Your goal
This task is to restate all of the entries exactly.

***** Task material *****

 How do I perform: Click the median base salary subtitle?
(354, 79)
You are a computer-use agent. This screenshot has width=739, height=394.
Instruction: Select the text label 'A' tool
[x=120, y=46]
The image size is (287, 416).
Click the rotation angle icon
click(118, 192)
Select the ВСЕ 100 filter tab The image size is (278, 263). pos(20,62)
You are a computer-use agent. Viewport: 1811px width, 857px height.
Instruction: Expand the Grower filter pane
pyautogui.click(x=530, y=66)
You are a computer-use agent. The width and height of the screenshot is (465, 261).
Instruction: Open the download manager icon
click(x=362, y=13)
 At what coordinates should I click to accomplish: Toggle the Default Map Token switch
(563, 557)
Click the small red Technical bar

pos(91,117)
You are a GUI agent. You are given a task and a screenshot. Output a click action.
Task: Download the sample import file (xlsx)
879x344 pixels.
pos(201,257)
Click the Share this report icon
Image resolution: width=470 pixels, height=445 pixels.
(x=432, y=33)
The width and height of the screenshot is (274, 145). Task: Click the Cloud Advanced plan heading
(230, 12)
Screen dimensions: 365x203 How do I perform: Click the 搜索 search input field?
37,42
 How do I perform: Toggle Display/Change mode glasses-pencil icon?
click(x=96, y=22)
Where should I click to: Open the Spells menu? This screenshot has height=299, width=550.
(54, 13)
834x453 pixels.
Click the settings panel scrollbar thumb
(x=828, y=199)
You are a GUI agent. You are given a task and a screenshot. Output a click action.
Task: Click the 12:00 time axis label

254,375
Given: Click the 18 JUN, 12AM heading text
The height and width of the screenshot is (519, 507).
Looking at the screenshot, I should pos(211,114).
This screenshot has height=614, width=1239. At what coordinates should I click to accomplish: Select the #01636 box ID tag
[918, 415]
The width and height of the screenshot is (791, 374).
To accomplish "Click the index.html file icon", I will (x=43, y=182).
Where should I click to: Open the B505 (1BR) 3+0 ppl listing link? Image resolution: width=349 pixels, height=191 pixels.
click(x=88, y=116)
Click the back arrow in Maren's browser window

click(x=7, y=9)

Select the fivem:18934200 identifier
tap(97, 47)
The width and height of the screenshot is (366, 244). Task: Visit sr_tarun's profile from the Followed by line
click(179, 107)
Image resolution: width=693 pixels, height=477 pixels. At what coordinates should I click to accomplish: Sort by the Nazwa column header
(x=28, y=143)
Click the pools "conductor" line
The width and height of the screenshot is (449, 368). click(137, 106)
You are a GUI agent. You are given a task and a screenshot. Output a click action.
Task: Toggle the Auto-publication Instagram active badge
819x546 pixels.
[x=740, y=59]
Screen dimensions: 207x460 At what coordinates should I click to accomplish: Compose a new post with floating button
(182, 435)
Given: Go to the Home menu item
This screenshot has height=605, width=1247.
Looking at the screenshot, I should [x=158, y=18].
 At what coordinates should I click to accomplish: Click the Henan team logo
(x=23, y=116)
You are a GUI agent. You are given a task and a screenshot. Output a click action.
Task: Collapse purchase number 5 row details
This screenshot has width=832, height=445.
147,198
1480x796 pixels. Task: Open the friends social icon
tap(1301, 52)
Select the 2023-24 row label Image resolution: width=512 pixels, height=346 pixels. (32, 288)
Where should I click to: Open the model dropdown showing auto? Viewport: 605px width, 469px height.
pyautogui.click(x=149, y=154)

*****

Result
 How do I perform: Click the median base salary subtitle?
(354, 79)
You are a computer-use agent. This screenshot has width=739, height=394.
Instruction: Select the text label 'A' tool
[x=120, y=46]
The image size is (287, 416).
Click the rotation angle icon
click(118, 192)
Select the ВСЕ 100 filter tab The image size is (278, 263). pos(20,62)
You are a computer-use agent. Viewport: 1811px width, 857px height.
Instruction: Expand the Grower filter pane
pyautogui.click(x=530, y=66)
You are a computer-use agent. The width and height of the screenshot is (465, 261).
Instruction: Open the download manager icon
click(x=362, y=13)
 At what coordinates should I click to accomplish: Toggle the Default Map Token switch
(563, 557)
Click the small red Technical bar

pos(91,117)
You are a GUI agent. You are given a task and a screenshot. Output a click action.
Task: Download the sample import file (xlsx)
879x344 pixels.
pos(201,257)
Click the Share this report icon
Image resolution: width=470 pixels, height=445 pixels.
(x=432, y=33)
The width and height of the screenshot is (274, 145). Task: Click the Cloud Advanced plan heading
(230, 12)
Screen dimensions: 365x203 How do I perform: Click the 搜索 search input field?
37,42
 How do I perform: Toggle Display/Change mode glasses-pencil icon?
click(x=96, y=22)
Where should I click to: Open the Spells menu? This screenshot has height=299, width=550.
(54, 13)
834x453 pixels.
Click the settings panel scrollbar thumb
(x=828, y=199)
You are a GUI agent. You are given a task and a screenshot. Output a click action.
Task: Click the 12:00 time axis label

254,375
Given: Click the 18 JUN, 12AM heading text
The height and width of the screenshot is (519, 507).
Looking at the screenshot, I should pos(211,114).
This screenshot has height=614, width=1239. At what coordinates should I click to accomplish: Select the #01636 box ID tag
[918, 415]
The width and height of the screenshot is (791, 374).
To accomplish "Click the index.html file icon", I will (x=43, y=182).
Where should I click to: Open the B505 (1BR) 3+0 ppl listing link? Image resolution: width=349 pixels, height=191 pixels.
click(x=88, y=116)
Click the back arrow in Maren's browser window

click(x=7, y=9)

Select the fivem:18934200 identifier
tap(97, 47)
The width and height of the screenshot is (366, 244). Task: Visit sr_tarun's profile from the Followed by line
click(179, 107)
Image resolution: width=693 pixels, height=477 pixels. At what coordinates should I click to accomplish: Sort by the Nazwa column header
(x=28, y=143)
Click the pools "conductor" line
The width and height of the screenshot is (449, 368). click(137, 106)
You are a GUI agent. You are given a task and a screenshot. Output a click action.
Task: Toggle the Auto-publication Instagram active badge
819x546 pixels.
[x=740, y=59]
Screen dimensions: 207x460 At what coordinates should I click to accomplish: Compose a new post with floating button
(182, 435)
Given: Go to the Home menu item
This screenshot has height=605, width=1247.
Looking at the screenshot, I should [x=158, y=18].
 At what coordinates should I click to accomplish: Click the Henan team logo
(x=23, y=116)
You are a GUI agent. You are given a task and a screenshot. Output a click action.
Task: Collapse purchase number 5 row details
This screenshot has width=832, height=445.
147,198
1480x796 pixels. Task: Open the friends social icon
tap(1301, 52)
Select the 2023-24 row label Image resolution: width=512 pixels, height=346 pixels. (32, 288)
Where should I click to: Open the model dropdown showing auto? Viewport: 605px width, 469px height.
pyautogui.click(x=149, y=154)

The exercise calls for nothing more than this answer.